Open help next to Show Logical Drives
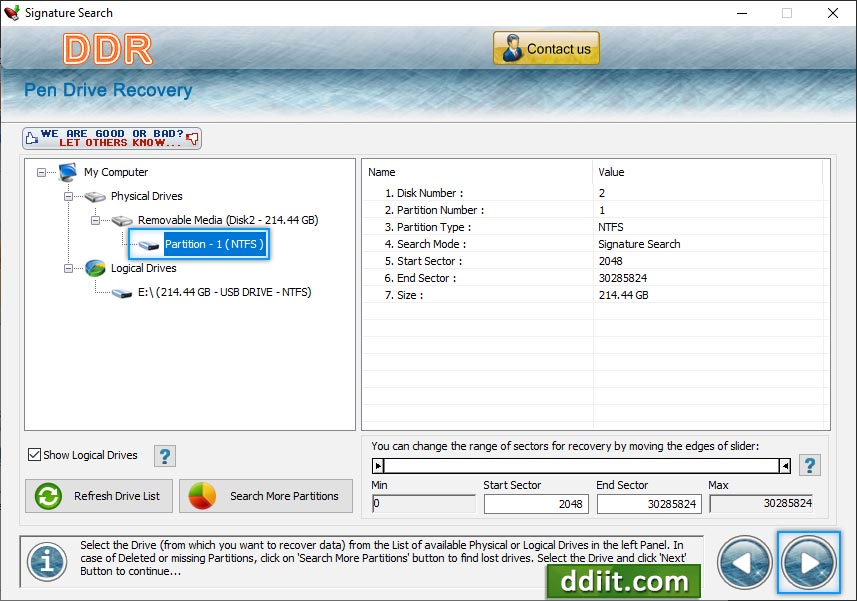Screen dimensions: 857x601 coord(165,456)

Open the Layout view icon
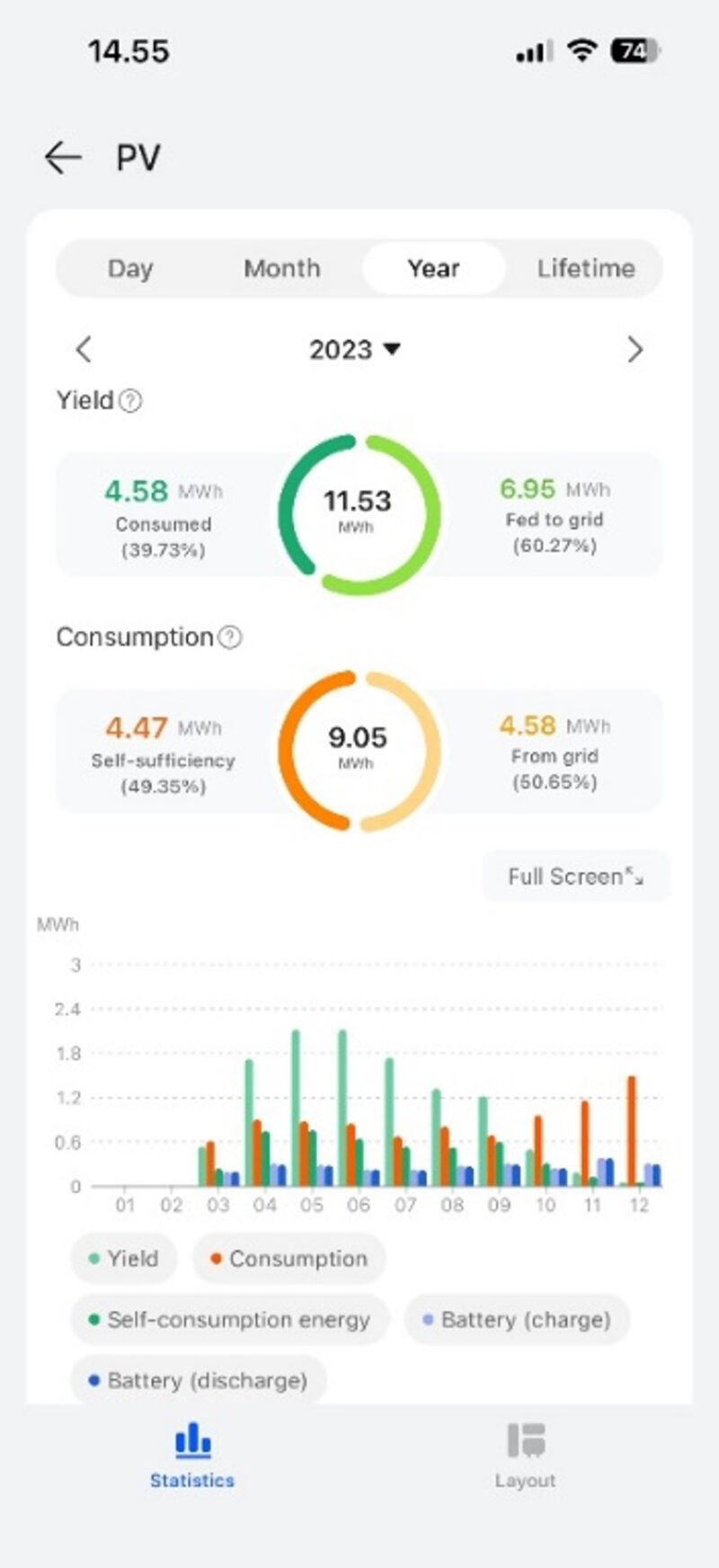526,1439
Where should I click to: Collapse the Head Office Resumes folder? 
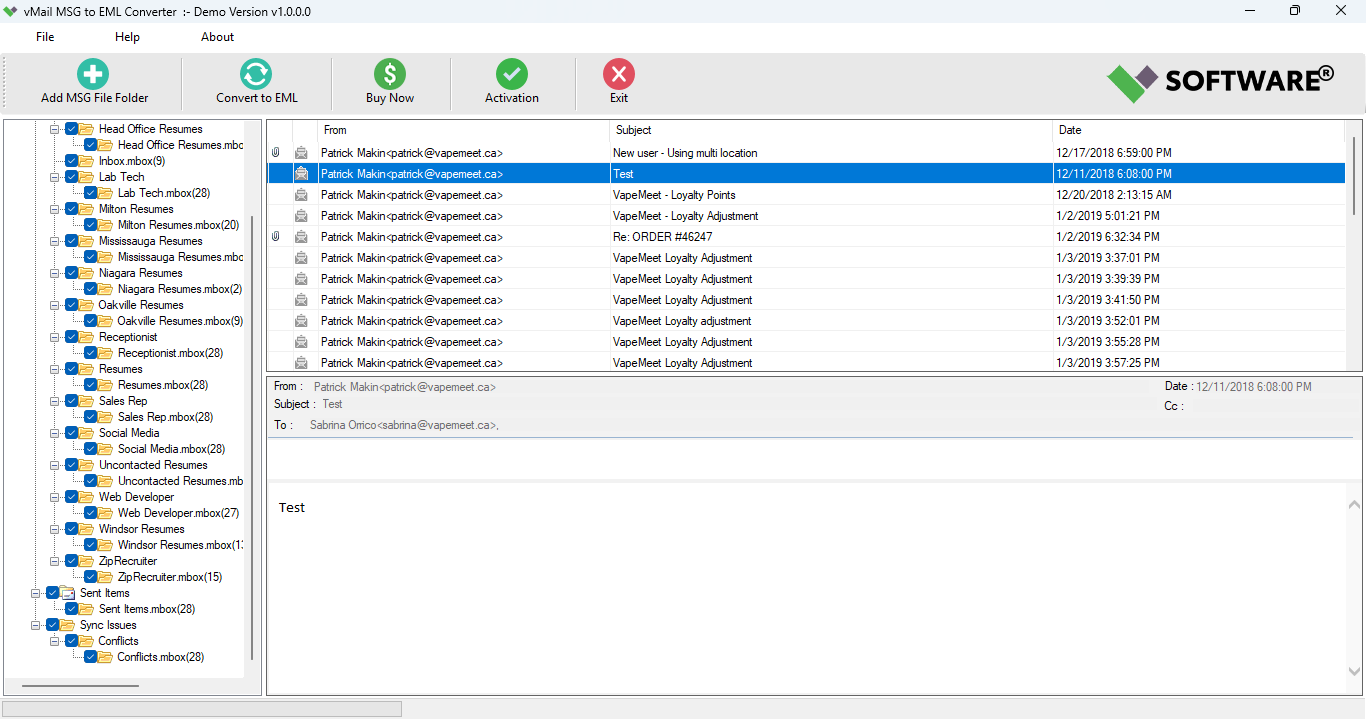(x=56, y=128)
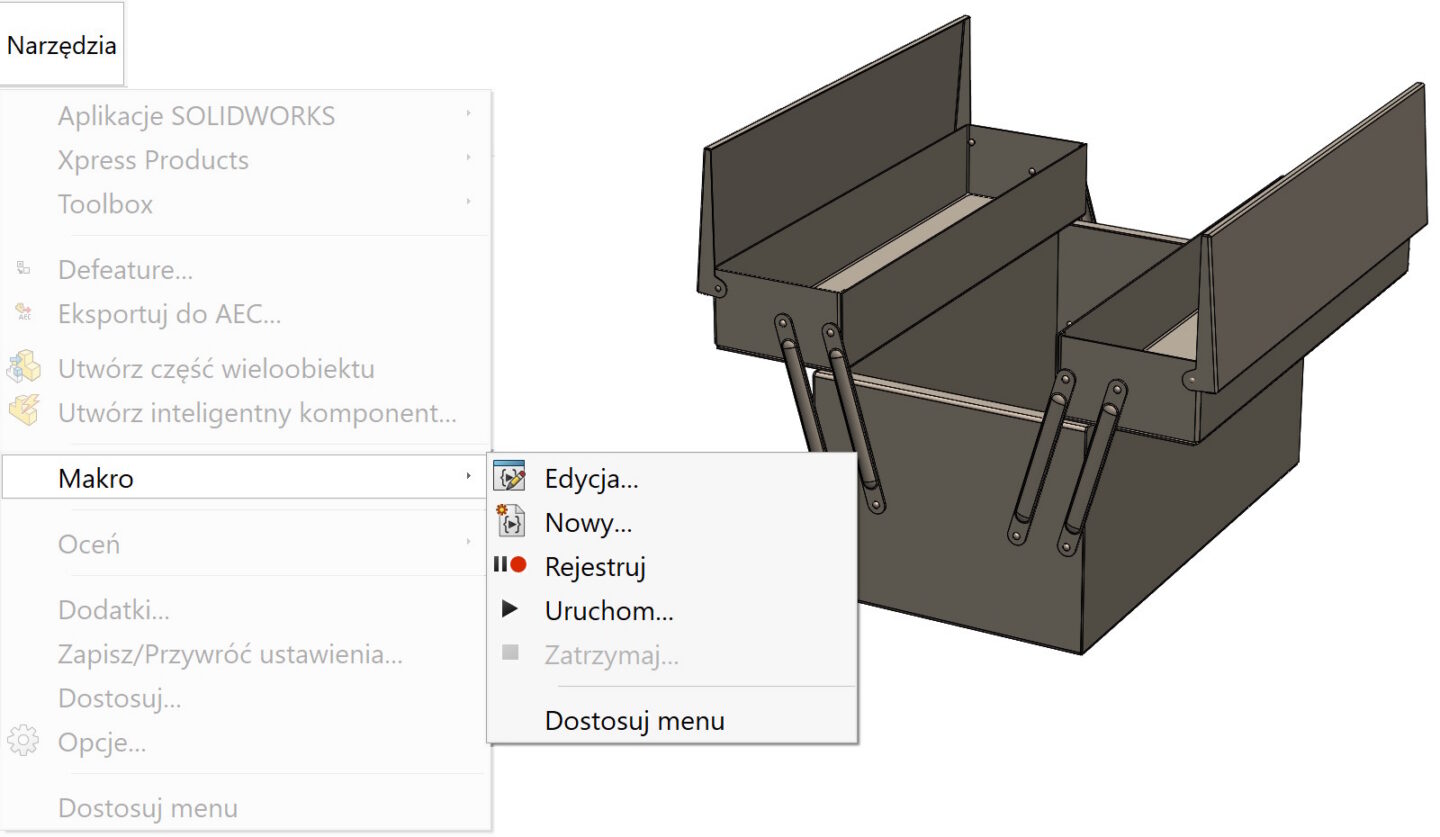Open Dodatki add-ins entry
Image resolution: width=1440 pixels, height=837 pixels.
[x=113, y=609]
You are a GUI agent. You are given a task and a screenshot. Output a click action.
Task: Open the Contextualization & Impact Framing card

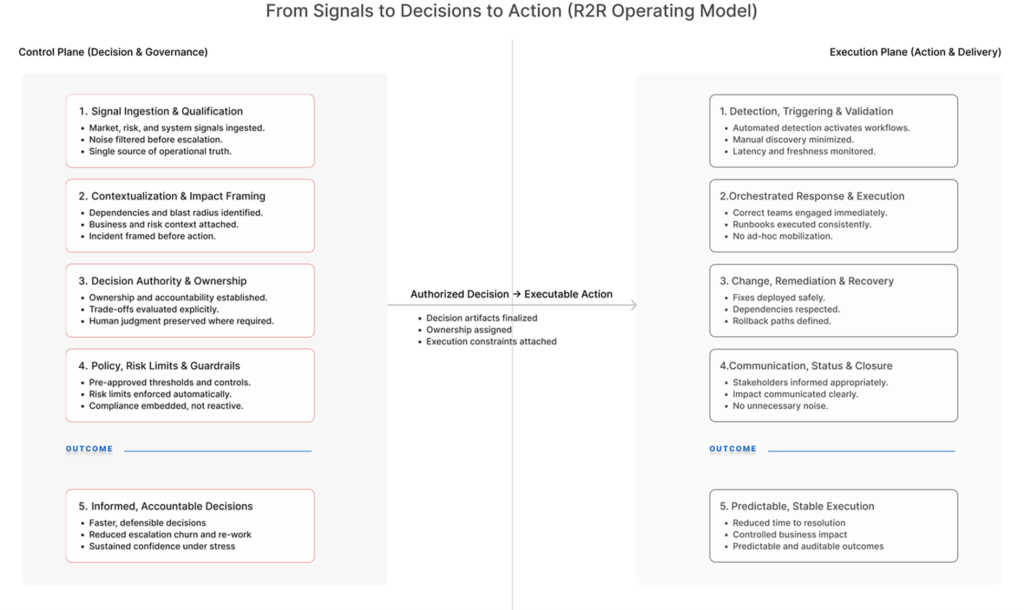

————————

An image-free, exact version of the listing above is required.

**Solution to this task**
Open help next to Show Logical Drives
Screen dimensions: 857x601 coord(165,456)

Open the Layout view icon
526,1439
Where should I click to: Collapse the Head Office Resumes folder? 
(x=56, y=128)
Open Dodatki add-ins entry
Image resolution: width=1440 pixels, height=837 pixels.
[x=113, y=609]
You are a GUI agent. You are given a task and a screenshot. Output a click action.
Task: Open the Contextualization & Impact Framing card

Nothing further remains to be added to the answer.